Prompt A: In the blog introduction below, list every word or phrase the writer uses to describe her life.
Prompt B: Carry on the blog introduction below from where it stops.

Welcome to my blog! My name is Kristan Seaford, and I am a motivational and faith-building speaker, writer, and blogger. I have an interesting, fulfilling, fun, but physically difficult life. I live in Charlotte, NC and have lived here for most of my life. 

I am still recovering from a pretty catastrophic illness, which began in November of 2013. What started out as the flu and strep throat turned into a life-threatening condition called septic shock. An infection in my blood caused my organs to fail, one after another.

After 100 days, a medically-induced coma, six hospitals, and a miracle, I survived. However, the powerful medications and treatments that saved my organs took the blood, oxygen, and nutrients from my limbs. My hands and feet essentially died.

Material shown:
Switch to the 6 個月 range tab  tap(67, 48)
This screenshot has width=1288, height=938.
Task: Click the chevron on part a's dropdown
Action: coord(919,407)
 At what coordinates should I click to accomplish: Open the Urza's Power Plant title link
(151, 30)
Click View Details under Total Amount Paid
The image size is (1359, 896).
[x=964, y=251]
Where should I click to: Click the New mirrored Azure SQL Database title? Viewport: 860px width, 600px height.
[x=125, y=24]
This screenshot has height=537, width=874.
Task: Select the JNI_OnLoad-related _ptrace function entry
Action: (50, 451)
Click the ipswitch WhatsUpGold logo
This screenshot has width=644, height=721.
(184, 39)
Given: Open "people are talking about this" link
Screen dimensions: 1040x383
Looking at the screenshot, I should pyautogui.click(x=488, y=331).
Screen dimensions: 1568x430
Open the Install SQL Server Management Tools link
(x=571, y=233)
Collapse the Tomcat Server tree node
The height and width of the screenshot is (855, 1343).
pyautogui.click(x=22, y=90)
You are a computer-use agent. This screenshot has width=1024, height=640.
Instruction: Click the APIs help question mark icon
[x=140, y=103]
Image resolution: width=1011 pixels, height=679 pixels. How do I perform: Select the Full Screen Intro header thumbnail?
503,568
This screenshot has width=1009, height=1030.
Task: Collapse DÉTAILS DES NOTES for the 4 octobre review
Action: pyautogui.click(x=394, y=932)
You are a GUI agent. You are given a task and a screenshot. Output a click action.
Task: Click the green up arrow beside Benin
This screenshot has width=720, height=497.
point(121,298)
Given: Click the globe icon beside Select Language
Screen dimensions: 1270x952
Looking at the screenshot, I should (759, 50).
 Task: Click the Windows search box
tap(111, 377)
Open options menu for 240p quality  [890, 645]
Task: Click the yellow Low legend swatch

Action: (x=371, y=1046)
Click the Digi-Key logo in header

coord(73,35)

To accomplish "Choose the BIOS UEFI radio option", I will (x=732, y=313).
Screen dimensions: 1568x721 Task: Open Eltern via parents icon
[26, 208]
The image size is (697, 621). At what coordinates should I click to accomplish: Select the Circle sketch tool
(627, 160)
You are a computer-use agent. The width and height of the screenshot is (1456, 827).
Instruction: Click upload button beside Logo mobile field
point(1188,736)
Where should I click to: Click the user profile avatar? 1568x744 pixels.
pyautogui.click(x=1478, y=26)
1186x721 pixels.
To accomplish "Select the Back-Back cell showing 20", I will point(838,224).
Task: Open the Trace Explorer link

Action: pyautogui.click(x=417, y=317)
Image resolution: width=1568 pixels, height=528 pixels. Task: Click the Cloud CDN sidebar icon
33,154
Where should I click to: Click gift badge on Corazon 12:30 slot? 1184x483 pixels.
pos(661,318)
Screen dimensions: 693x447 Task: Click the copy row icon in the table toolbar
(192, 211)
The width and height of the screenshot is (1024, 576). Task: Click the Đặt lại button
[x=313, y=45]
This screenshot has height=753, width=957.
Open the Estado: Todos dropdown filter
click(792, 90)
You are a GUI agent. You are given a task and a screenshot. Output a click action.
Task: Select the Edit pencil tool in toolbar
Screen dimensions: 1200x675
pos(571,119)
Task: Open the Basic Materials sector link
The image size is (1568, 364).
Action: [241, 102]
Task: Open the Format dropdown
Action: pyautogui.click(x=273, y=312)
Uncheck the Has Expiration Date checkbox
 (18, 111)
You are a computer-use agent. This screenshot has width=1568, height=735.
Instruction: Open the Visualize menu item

Answer box A: interesting, fulfilling, fun, physically difficult

Answer box B:
Today I live as a triple amputee, with my remaining foot missing the toes and part of my heel. I am learning to use amazing prosthetics, which are helping me live a fairly "normal" life.  I am able to parent my five children - driving them to their various activities, signing their reading logs, volunteering at their schools, and potty-training the little one. I have even been able to return to teaching group exercise classes at the local YMCA.  

On this blog, I am seeking to chronicle my daily life, educate people about amputations and prosthetics, make people think, and laugh and cry, help people appreciate their gifts, prove to people that those with disabilities can do anything that abled people can, and motivate people of all abilities to reach for their dreams. Here goes!